Exhaustive profiling toolkit: elfutils and libdwfl_stacktrace

Various (good enough) 80% solutions (i.e., framepointer unwinding and SFrame) have tended to dominate the Linux stack profiling landscape. These proved simple to implement and deploy compared to 20% solutions (e.g., elfutils) that use CFI for more exhaustive profile coverage, including coverage of difficult control-flow sections (e.g., function prologues and epilogues, unusual ABIs). This article discusses the libdwfl_stacktrace initiative to make the elfutils project easier to use for stack profiling and examines ideas for further work, including potential improvements to the kernel’s perf_events infrastructure to benefit both 80% and 20% profiling solutions.

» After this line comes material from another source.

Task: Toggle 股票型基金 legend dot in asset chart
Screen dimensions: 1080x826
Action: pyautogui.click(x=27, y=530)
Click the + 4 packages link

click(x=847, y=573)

An exhaustive profiling solution

In 2024, the elfutils project released the eu-stacktrace prototype. I developed eu-stacktrace with the goal of enabling system-wide stack sample profiling that does not require compiling programs with frame pointers. The goal was to remove barriers that made the already-existing unwinding library in elfutils difficult to adopt by a system-wide profiler.

The initial version of eu-stacktrace was an executable that communicated with a profiling tool through a FIFO, accepting stack sample packets, unwinding them, and returning call chains. This was a conservative design which assumed minimal modifications to the profiling tool. In early 2025, I reworked the design into a more conventional and efficient library interface, released as libdwfl_stacktrace in elfutils 0.193 and based on feedback from the Sysprof profiler project.

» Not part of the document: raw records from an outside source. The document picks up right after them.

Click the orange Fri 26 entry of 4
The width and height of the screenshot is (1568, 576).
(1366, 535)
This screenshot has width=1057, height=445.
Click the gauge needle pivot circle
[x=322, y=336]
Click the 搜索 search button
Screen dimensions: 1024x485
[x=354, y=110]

We designed libdwfl_stacktrace for adoption by profiler projects that currently receive callchain data from Linux perf_events. You must modify the profiler to collect stack samples rather than callchains, and then pass these stack samples to libdwfl_stacktrace for unwinding.

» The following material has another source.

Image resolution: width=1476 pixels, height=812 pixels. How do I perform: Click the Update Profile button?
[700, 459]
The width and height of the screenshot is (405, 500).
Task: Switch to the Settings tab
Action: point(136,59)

The core of libdwfl_stacktrace is the following function, which translates a perf_events stack snapshot into a sequence of frames and passes the frames to a callback.

int dwflst_perf_sample_getframes (dwfl, elf, pid, tid,
  const void *stack, size_t stack_size,
  const Dwarf_Word *regs, size_t n_regs,
  uint64_t perf_regs_mask, uint32_t abi,
  callback, void *arg);

With a couple of minor changes, the interface also adapts to non-perf_events-based profiling infrastructures.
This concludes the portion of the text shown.